PROBLEM DETAILS -
Reproduce the lines between the one holding "Click the Save As (另存为...) button" and the one holding "tap(636, 672)", inclusive, swapping "Save As" for "Export" and leaving everything else unchanged. Omit the pictures from the answer.

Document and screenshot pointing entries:

------------

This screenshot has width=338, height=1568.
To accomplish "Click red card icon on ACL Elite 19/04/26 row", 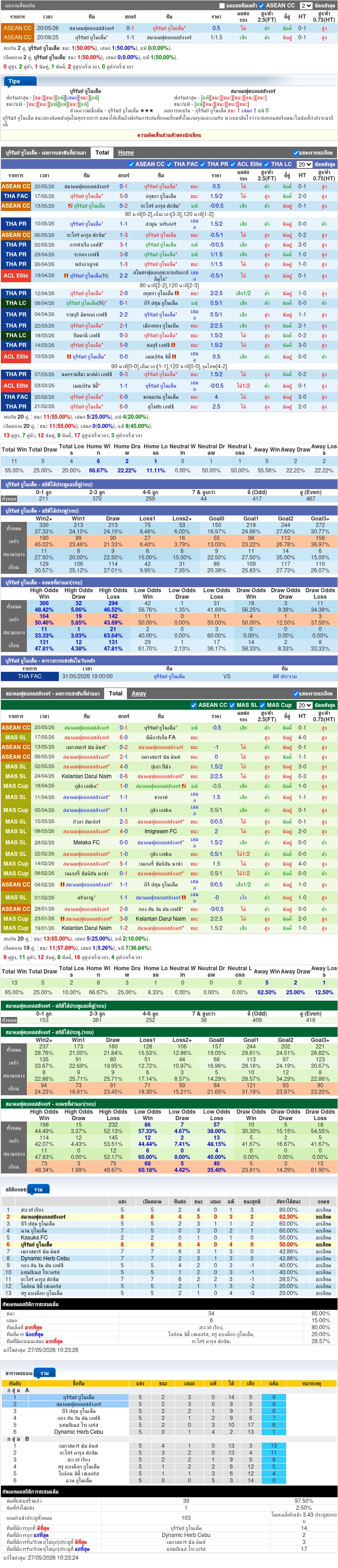I will pos(66,275).
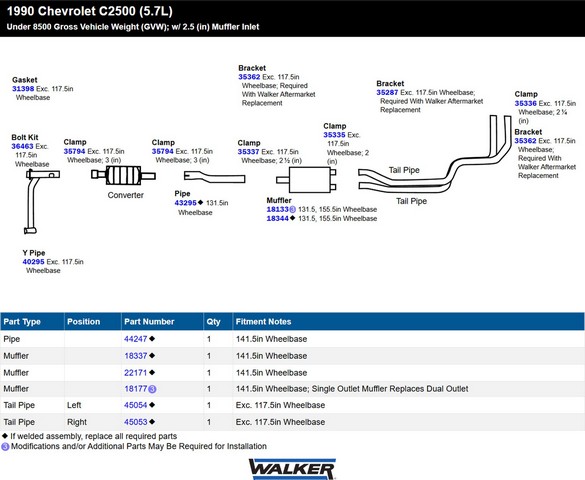Open Muffler part 22171 in table

coord(136,373)
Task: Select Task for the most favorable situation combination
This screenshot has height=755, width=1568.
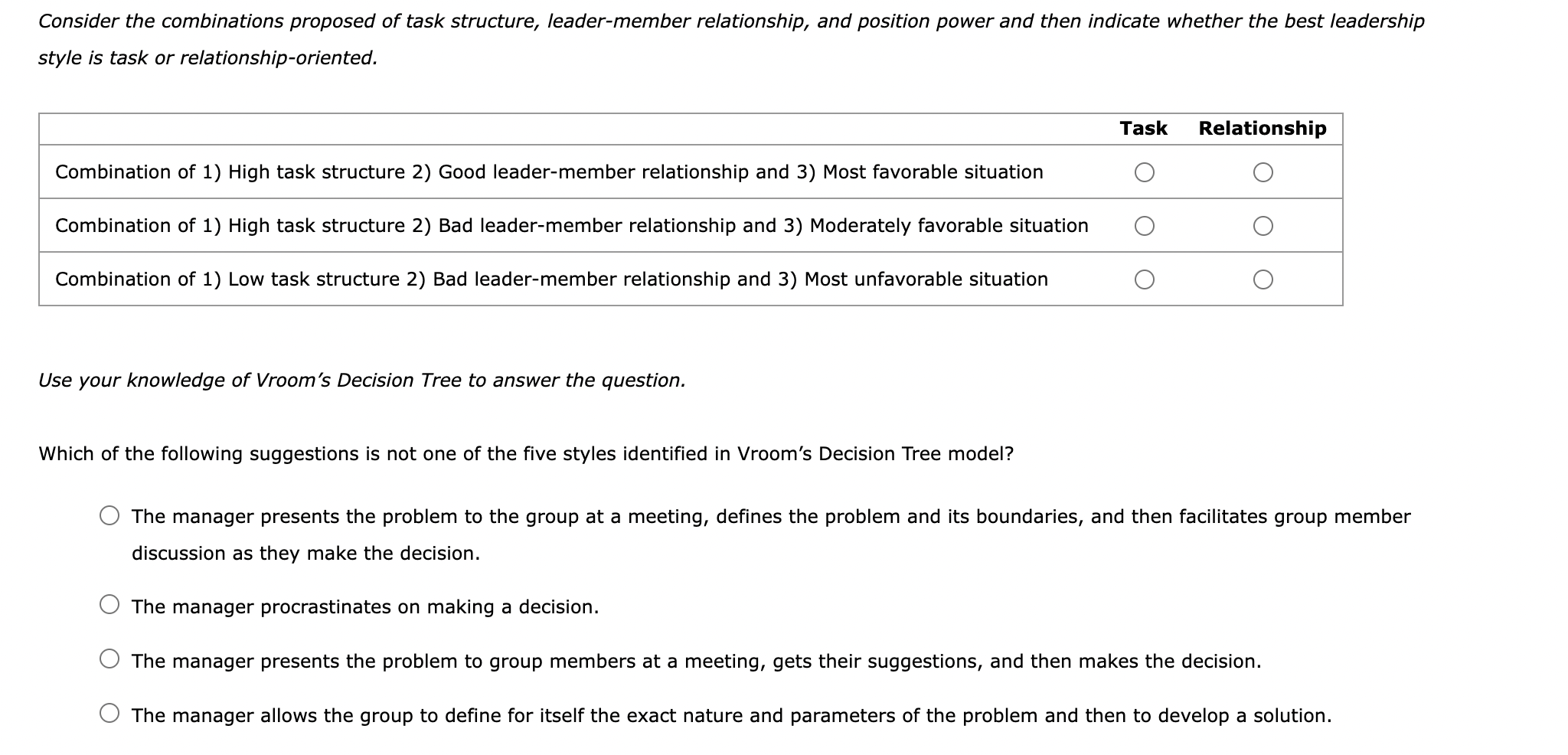Action: tap(1145, 172)
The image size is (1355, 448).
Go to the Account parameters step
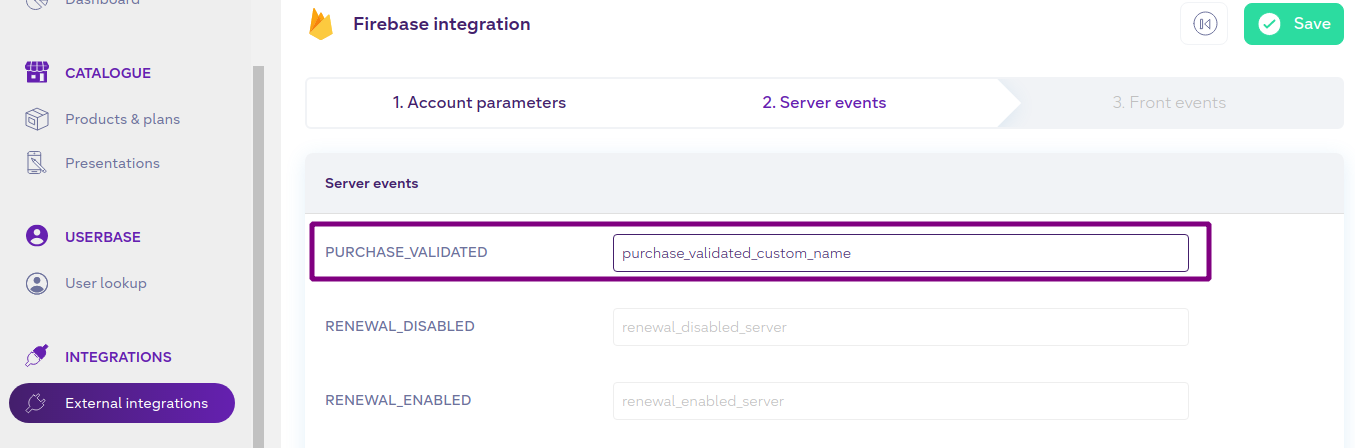point(479,103)
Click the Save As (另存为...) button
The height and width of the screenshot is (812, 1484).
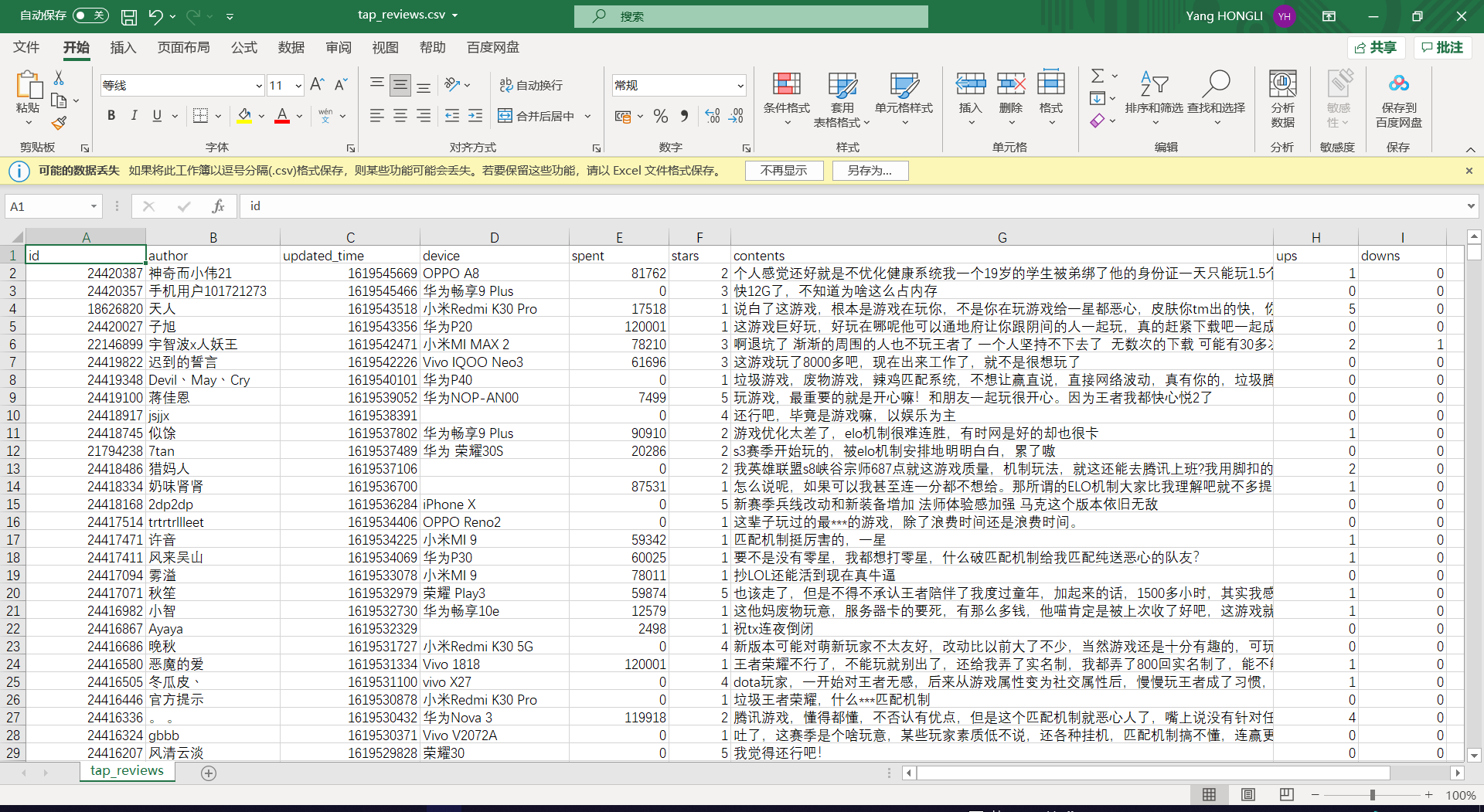[870, 171]
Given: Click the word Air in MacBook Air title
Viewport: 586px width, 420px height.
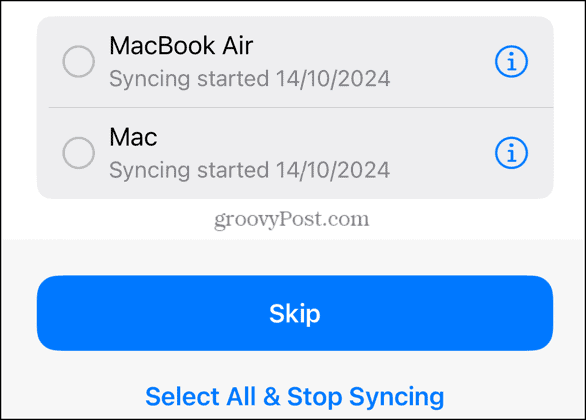Looking at the screenshot, I should click(x=238, y=46).
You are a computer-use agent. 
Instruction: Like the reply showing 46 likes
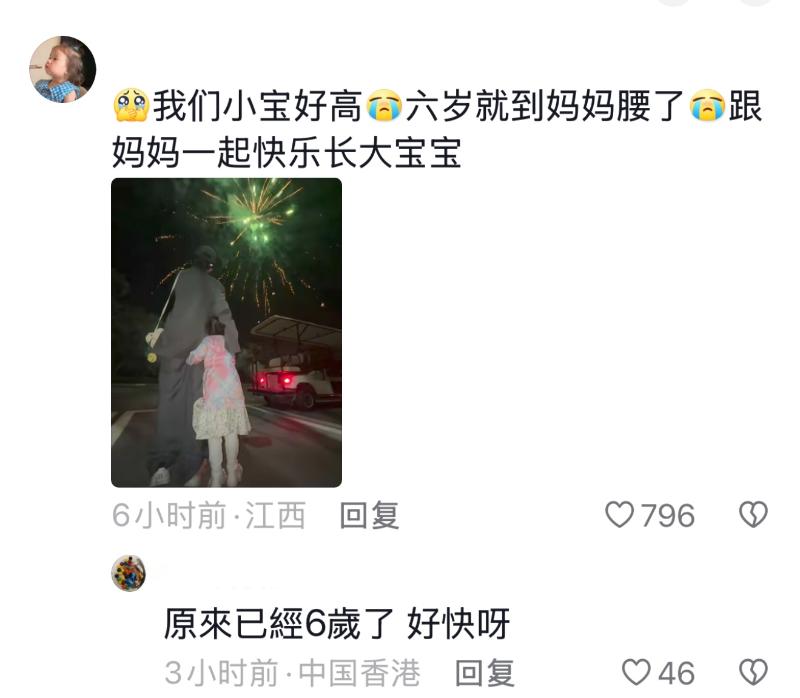tap(636, 672)
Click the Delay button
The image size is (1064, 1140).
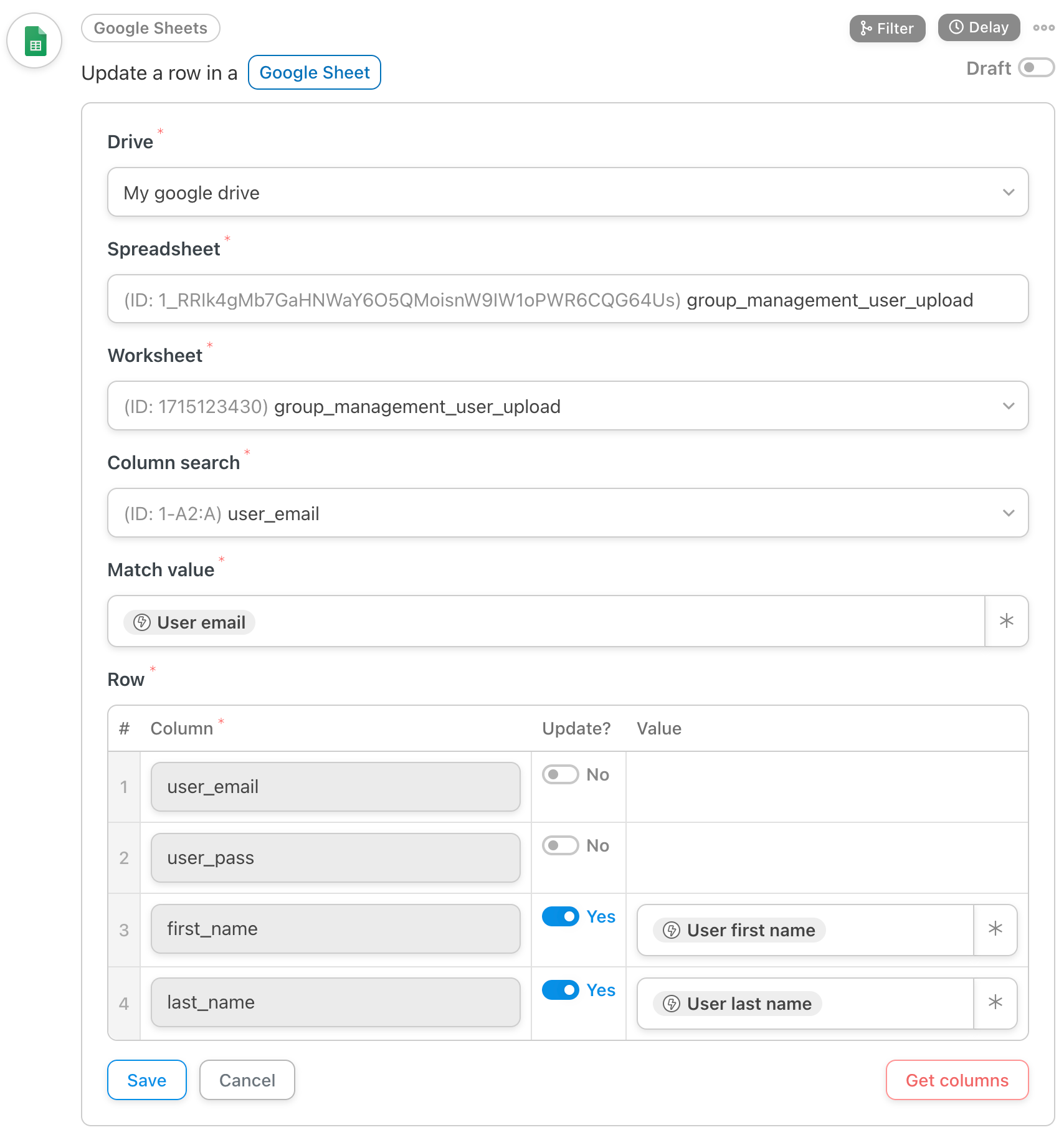[x=979, y=27]
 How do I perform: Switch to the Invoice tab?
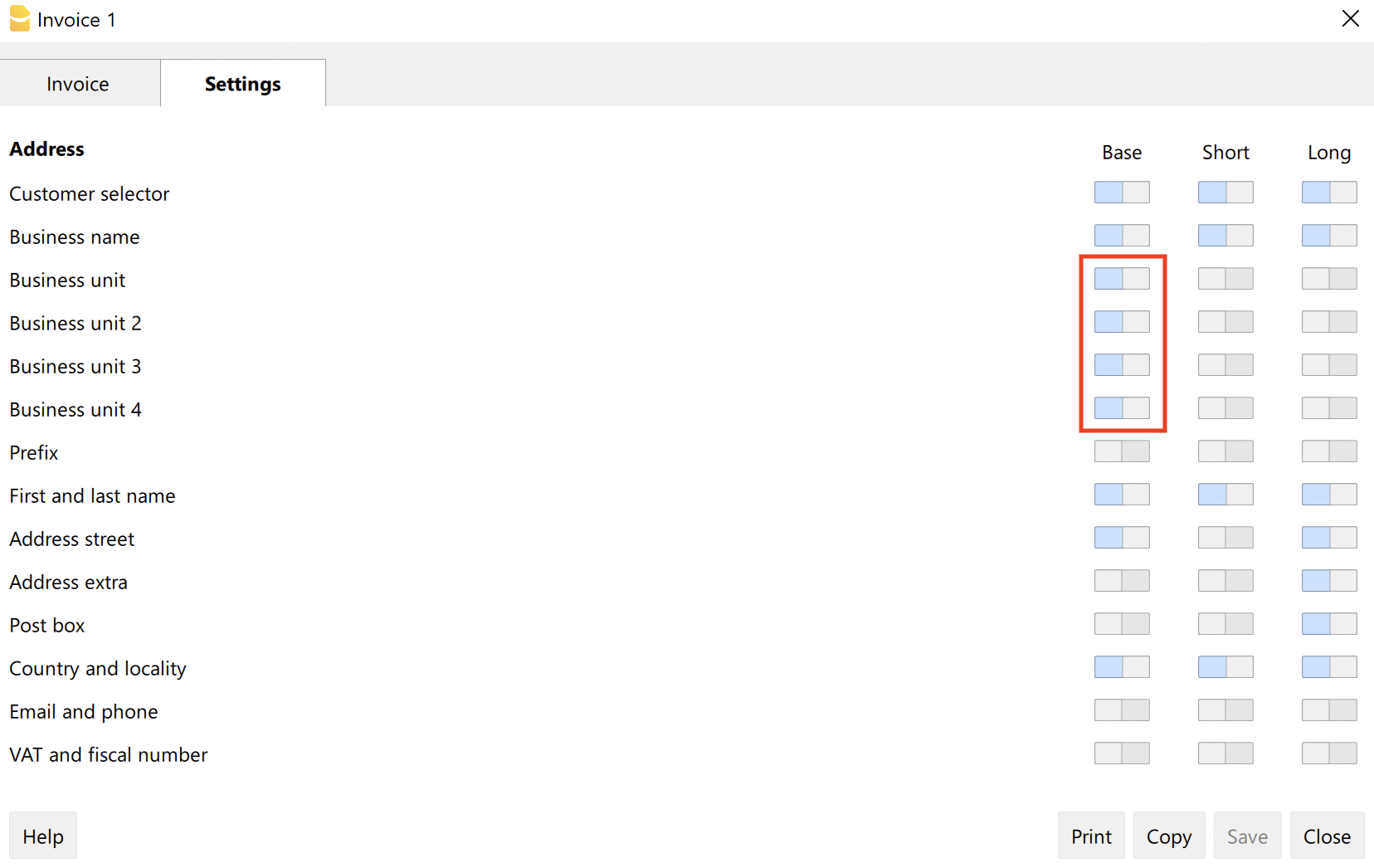click(x=78, y=84)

------------

RESPONSE TO THIS TASK -
Click the Export (另存为...) button
The height and width of the screenshot is (812, 1484).
[870, 171]
Given: Click the word Air in MacBook Air title
Viewport: 586px width, 420px height.
Looking at the screenshot, I should click(x=238, y=46).
You are a computer-use agent. 
Instruction: Like the reply showing 46 likes
tap(636, 672)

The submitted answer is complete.